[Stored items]

--

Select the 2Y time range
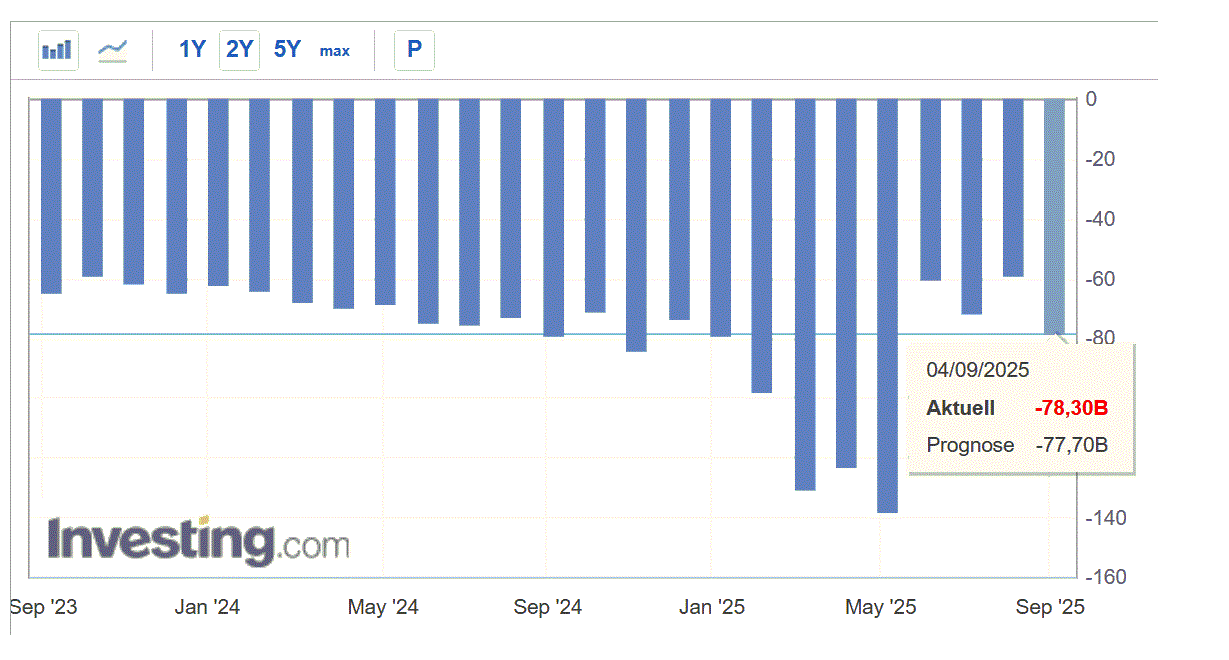The width and height of the screenshot is (1229, 660). [x=240, y=49]
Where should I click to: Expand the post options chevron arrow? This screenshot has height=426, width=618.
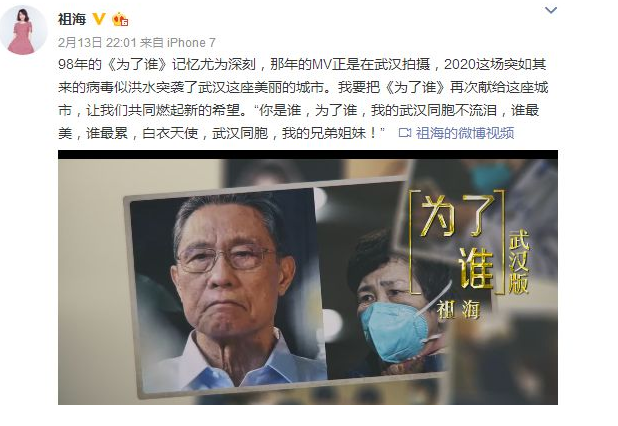click(551, 10)
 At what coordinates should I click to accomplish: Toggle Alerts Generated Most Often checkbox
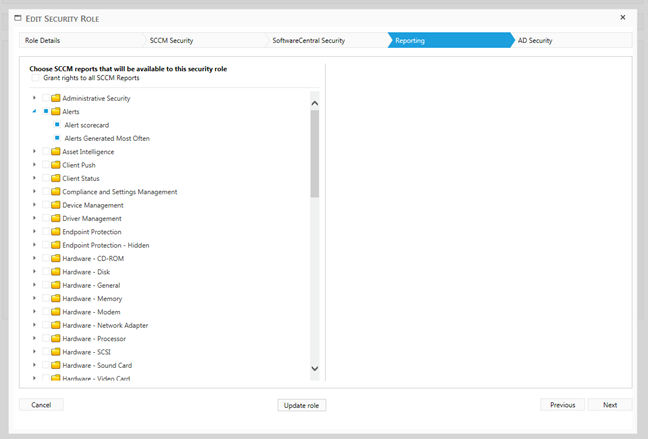pos(57,138)
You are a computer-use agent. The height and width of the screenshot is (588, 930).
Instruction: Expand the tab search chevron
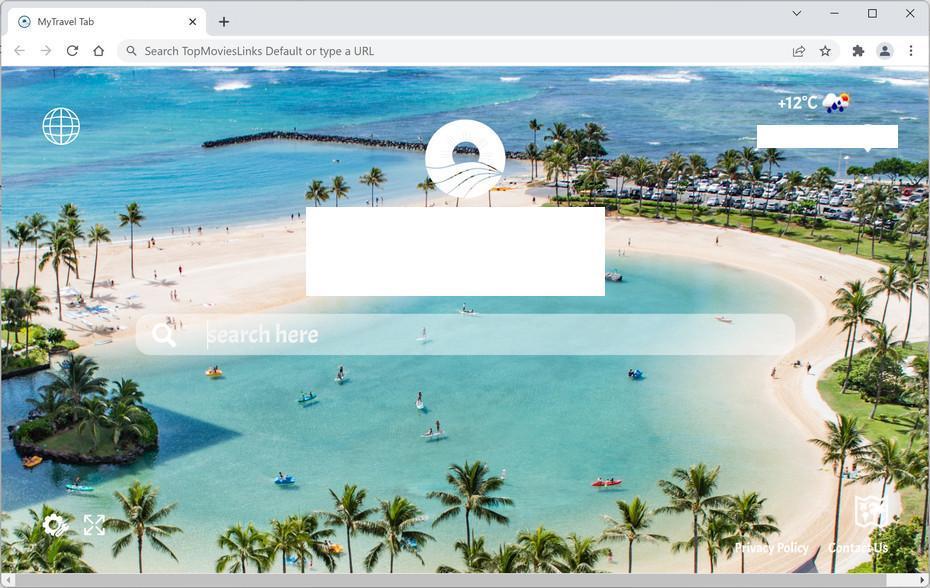797,13
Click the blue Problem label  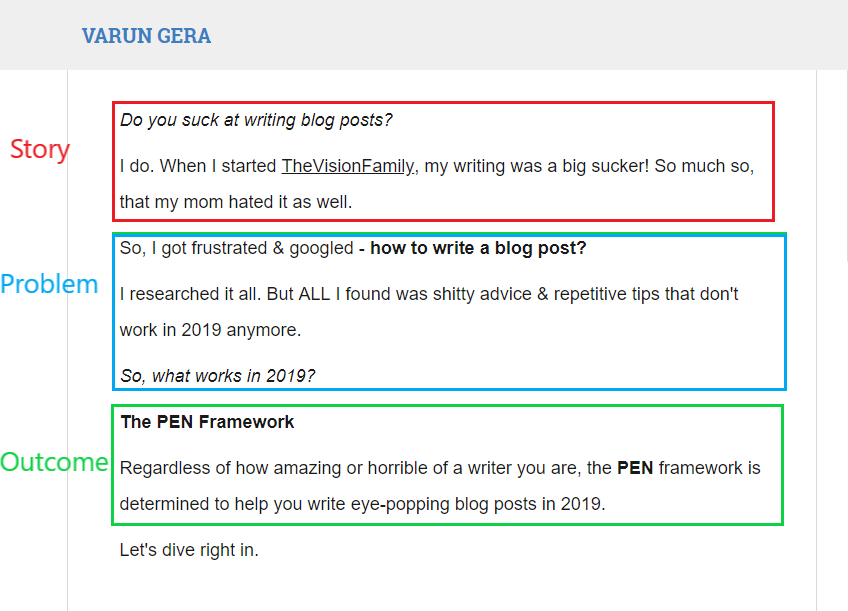coord(49,284)
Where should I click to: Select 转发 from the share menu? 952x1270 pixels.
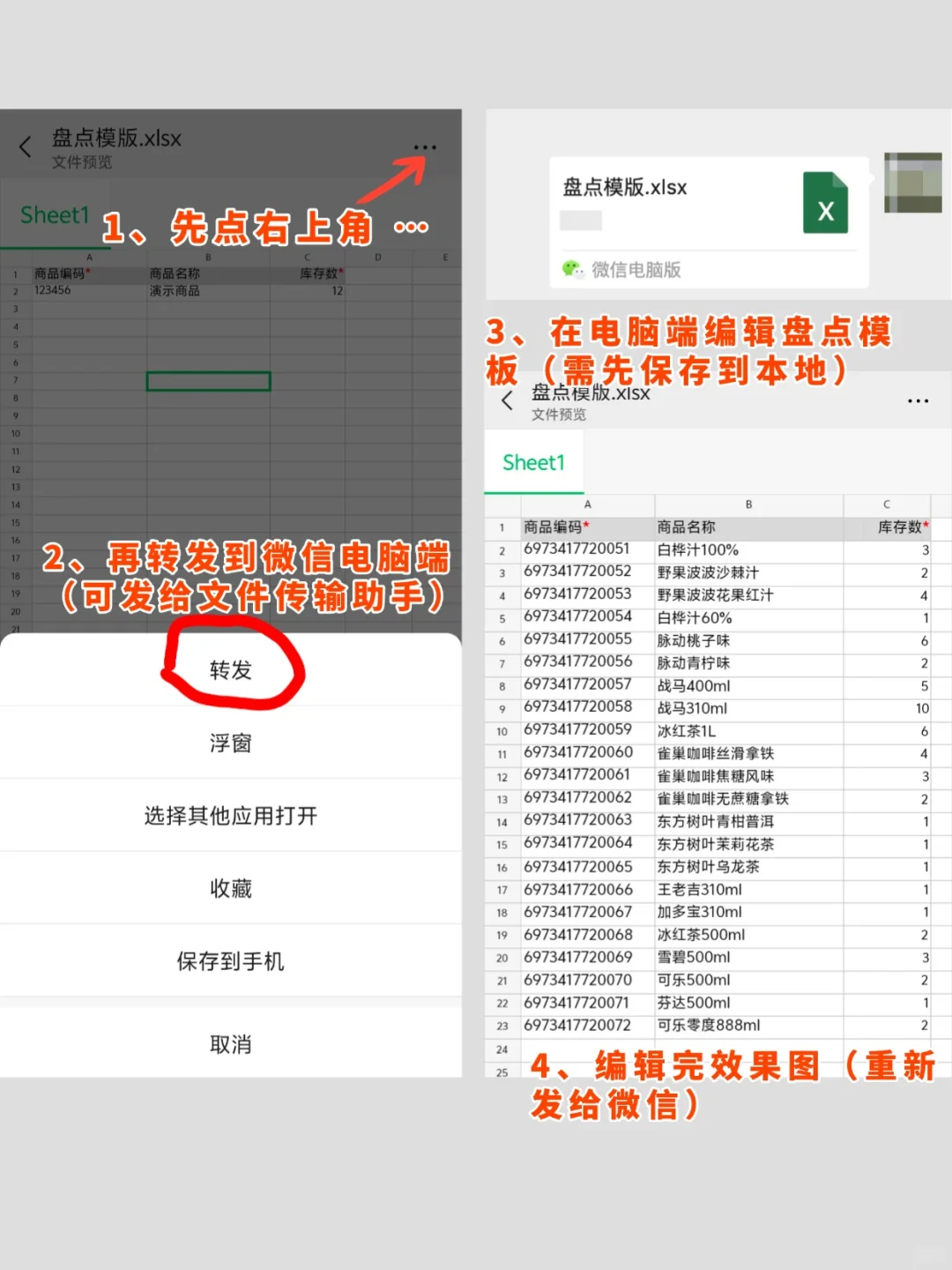231,670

--

Please quote exactly the run of lines that starts the entries and ends at the line containing "You are a computer-use", leaving out every picture.

__Reply__.
Select the 2Y time range
The width and height of the screenshot is (1229, 660). [x=240, y=49]
Where should I click to: Expand the post options chevron arrow? This screenshot has height=426, width=618.
click(551, 10)
 At what coordinates should I click to accomplish: Toggle Alerts Generated Most Often checkbox
pos(57,138)
You are a computer-use agent. The height and width of the screenshot is (588, 930).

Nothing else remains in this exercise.